RECORDS below:

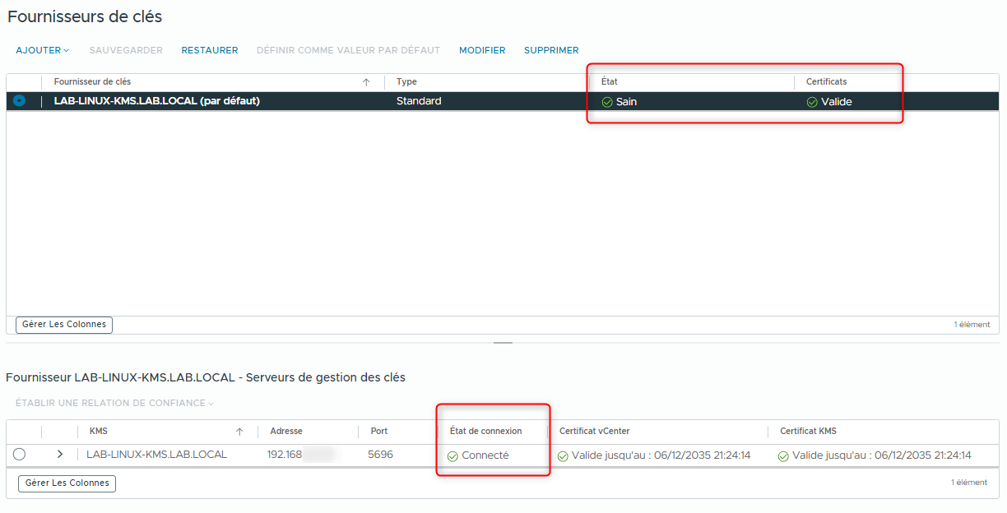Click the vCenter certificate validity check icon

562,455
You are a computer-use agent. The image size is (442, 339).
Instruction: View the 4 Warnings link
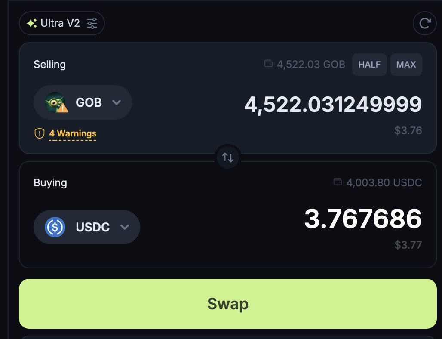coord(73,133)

End of RECORDS.
RECORDS below:

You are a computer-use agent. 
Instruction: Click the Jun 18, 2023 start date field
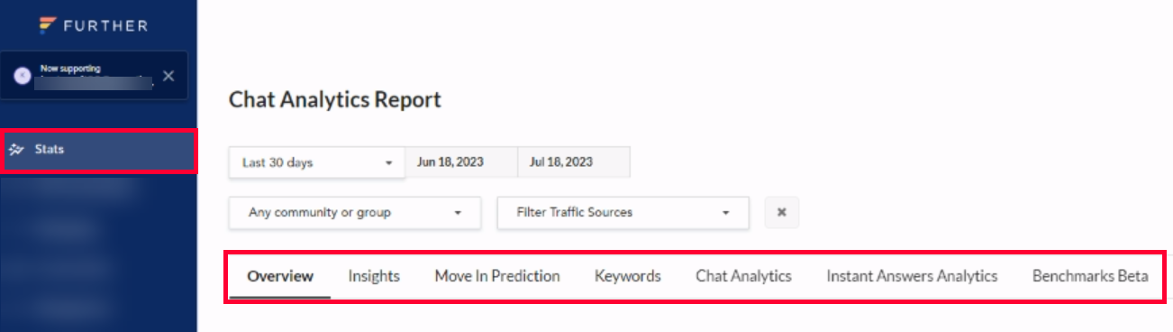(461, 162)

End of RECORDS.

Check each line in the records above for the word "agent". Return those that have it.

You are a computer-use agent. The image size is (442, 339).
You are a computer-use agent. 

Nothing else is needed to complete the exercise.